Фихте отвергает не только отделение исполнительной власти от судебной как невозможное, но и самое отделение законодательной власти от остальных двух отраслей. По его мнению, правомерный закон может быть только один, состоящий в охранении всех прав. Согласие, которое дает на него каждый член общества, выражается в двух словах: «Я хочу жить между вами». Это означает подчинение всем справедливым законам, которые могут быть изданы в этом обществе. Ближайшее же определение этого коренного закона есть дело второстепенное; каждый здравомыслящий человек может указать, в чем оно должно состоять. Поэтому оно вполне может быть предоставлено правителю, которому вверяется исполнение. Последний, таким образом, сосредоточивает в себе всю общественную власт ь. Он имеет право требовать от граждан, по собственному усмотрению, все, что нужно для общественных целей; он имеет над ними надзор, т. е. полицейскую власть. На его приговоры нет апелляции, ибо все отдельные лица подчинили свою волю его решениям. Но во всех своих действиях он ответствен перед народом, и в этом состоит гарантия от произвола589.

Что касается до устройства правительства, то оно может быть различно. Власть может быть вверена выборной коллегии, самостоятельному телу, или же единому лицу, выборному или наследственному. Отсюда различные образы правления: представительная демократия, аристократия, монархия, наконец, смешанные. Какому из них следует отдать преимущество, — это вопрос, который выходит из пределов чистого государственного права и принадлежит к области политики, ибо он решается практическими потребностями данного общества. Теория говорит одно: что все эти учреждения правомерны, лишь бы над ними была отдельная надзирающая власть, или эфорат 10 в обширном смысле590.

Эта последняя власть неотъемлемо принадлежит народу, но кто же будет созывать народ в случае нарушения права? Конституция может определить, что в известные сроки народ должен собираться сам собою. Но частые собрания возможны только в очень малых государствах; на большом пространстве это слишком затруднительно. Общим правилом должно быть, что без нужды не следует созывать граждан, а как скоро есть нужда, так они тотчас должны быть в сборе. Необходимы, следовательно, особые органы для постоянного надзора за правительством и для созвания народа в случае нарушения закона. Эти избираемые народом органы могут быть названы эфорами. Как посредники между правительством и народом, они не должны иметь никакой положительной власти: они не могут ни сами судить правителей, ни вмешиваться в какие бы то ни было дела; но им вверяется абсолютная отрицательная власть. Им дается право остановить всякое действие правительства и созвать народ для суда. А так как правительство несравненно сильнее этих сановников, то они не могли бы заставить его покориться их решению, если бы они вместе с тем не имели права наложить запрет на все правительственные действия и разрешить всех граждан от повиновения. Это объявление государственного интердикта должно иметь последствием собрание народа, который решает, кто прав и кто виноват. Виновный подвергается суду как государственный преступник. Наконец, чтобы не могло произойти стачки между правителями и эфорами, запрещаются всякие дружественные отношения между ними. Народ должен за этим смотреть, и эфоры, виновные в потачке, лишаются его доверия. Кроме того, при следующих выборах они могут быть подвергнуты суду своими преемниками и наказаны как государственные преступники.

-- -- --

Выпишите без изменений из фрагмента о взглядах Фихте на государственную власть отрывок от слов «Что касается до» до слов «в обширном смысле590.» включительно.

-- -- --

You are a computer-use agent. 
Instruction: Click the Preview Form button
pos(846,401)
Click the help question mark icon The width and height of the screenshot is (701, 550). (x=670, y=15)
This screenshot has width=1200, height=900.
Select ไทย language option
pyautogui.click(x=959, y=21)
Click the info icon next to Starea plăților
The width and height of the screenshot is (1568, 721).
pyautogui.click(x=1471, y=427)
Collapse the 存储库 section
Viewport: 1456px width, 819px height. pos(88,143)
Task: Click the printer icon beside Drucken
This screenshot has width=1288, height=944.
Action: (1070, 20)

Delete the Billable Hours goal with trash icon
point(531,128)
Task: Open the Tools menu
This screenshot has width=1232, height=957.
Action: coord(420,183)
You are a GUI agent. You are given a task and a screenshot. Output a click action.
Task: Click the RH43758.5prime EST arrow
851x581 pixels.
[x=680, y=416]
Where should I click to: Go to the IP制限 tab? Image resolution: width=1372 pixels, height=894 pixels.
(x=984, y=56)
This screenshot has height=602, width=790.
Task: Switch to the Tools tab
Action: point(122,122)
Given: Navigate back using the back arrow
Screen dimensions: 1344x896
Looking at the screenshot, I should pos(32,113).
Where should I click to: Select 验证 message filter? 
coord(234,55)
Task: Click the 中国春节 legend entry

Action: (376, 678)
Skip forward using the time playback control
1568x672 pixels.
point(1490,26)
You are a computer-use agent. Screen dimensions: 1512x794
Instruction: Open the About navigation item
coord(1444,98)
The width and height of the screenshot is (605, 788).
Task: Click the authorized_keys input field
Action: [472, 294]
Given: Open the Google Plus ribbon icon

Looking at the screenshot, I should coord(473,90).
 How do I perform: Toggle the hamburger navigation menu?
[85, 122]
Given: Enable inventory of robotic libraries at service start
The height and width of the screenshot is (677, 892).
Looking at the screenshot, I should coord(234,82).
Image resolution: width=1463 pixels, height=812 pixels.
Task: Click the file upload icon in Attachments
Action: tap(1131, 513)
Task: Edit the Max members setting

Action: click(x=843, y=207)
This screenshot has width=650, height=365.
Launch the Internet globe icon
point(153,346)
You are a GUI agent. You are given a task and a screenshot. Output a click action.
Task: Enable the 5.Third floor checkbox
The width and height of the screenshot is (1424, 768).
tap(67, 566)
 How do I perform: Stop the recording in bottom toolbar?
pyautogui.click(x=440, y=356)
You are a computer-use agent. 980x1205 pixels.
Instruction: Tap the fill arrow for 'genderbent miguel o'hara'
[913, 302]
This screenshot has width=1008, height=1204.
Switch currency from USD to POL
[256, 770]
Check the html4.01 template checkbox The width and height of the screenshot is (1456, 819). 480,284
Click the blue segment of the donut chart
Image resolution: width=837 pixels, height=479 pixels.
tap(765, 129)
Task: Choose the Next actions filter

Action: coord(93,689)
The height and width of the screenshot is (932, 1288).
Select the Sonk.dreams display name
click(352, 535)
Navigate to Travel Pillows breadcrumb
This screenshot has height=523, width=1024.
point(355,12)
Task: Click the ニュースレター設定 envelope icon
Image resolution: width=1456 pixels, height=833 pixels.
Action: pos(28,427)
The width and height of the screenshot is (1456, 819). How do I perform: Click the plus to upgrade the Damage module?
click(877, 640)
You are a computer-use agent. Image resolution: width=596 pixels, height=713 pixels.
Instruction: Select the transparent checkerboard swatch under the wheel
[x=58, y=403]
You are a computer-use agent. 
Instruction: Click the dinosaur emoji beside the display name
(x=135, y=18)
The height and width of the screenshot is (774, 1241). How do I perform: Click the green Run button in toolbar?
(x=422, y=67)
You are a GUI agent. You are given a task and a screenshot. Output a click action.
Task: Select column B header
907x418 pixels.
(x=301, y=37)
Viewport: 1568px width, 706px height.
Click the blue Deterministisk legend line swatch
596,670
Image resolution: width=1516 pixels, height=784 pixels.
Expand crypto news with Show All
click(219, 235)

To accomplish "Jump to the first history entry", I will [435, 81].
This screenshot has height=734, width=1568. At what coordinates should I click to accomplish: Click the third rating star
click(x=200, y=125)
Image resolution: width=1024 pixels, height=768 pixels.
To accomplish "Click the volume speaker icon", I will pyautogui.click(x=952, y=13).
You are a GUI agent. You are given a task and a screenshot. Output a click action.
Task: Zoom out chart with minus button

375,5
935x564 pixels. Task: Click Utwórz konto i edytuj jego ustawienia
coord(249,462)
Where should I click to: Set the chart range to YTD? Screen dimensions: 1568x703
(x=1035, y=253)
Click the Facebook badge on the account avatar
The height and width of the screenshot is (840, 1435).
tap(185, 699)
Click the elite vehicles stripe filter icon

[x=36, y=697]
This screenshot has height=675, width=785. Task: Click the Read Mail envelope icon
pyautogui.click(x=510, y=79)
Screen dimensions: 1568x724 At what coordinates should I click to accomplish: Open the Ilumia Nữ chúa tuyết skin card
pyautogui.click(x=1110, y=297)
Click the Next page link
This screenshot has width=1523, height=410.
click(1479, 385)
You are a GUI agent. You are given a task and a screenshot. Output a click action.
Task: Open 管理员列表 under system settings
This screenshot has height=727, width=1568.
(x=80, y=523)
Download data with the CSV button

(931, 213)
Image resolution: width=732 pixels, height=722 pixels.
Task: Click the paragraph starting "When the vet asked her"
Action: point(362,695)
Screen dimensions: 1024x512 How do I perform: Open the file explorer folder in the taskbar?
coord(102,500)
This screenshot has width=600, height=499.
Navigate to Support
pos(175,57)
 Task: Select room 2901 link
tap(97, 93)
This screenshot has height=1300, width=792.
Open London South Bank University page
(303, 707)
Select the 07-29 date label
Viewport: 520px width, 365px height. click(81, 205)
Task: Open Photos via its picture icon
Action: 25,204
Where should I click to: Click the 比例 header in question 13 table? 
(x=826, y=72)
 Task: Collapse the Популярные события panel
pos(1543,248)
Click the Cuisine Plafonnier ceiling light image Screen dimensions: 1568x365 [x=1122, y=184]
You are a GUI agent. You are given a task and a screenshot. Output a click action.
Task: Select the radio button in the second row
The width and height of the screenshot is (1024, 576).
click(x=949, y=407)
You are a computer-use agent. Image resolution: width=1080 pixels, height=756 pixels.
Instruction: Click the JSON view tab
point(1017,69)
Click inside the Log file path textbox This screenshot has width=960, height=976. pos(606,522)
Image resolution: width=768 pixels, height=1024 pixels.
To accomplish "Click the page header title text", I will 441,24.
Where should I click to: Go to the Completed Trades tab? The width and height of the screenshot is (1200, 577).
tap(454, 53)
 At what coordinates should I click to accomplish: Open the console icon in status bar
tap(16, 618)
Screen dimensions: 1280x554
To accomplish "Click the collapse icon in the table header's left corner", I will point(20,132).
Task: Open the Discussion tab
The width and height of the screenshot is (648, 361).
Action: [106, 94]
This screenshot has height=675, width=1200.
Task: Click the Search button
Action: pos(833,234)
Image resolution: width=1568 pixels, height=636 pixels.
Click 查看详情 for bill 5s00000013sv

-- -- --

**РЕШЕНИЕ ЗАДАНИЯ**
Что касается до устройства правительства, то оно может быть различно. Власть может быть вверена выборной коллегии, самостоятельному телу, или же единому лицу, выборному или наследственному. Отсюда различные образы правления: представительная демократия, аристократия, монархия, наконец, смешанные. Какому из них следует отдать преимущество, — это вопрос, который выходит из пределов чистого государственного права и принадлежит к области политики, ибо он решается практическими потребностями данного общества. Теория говорит одно: что все эти учреждения правомерны, лишь бы над ними была отдельная надзирающая власть, или эфорат 10 в обширном смысле590.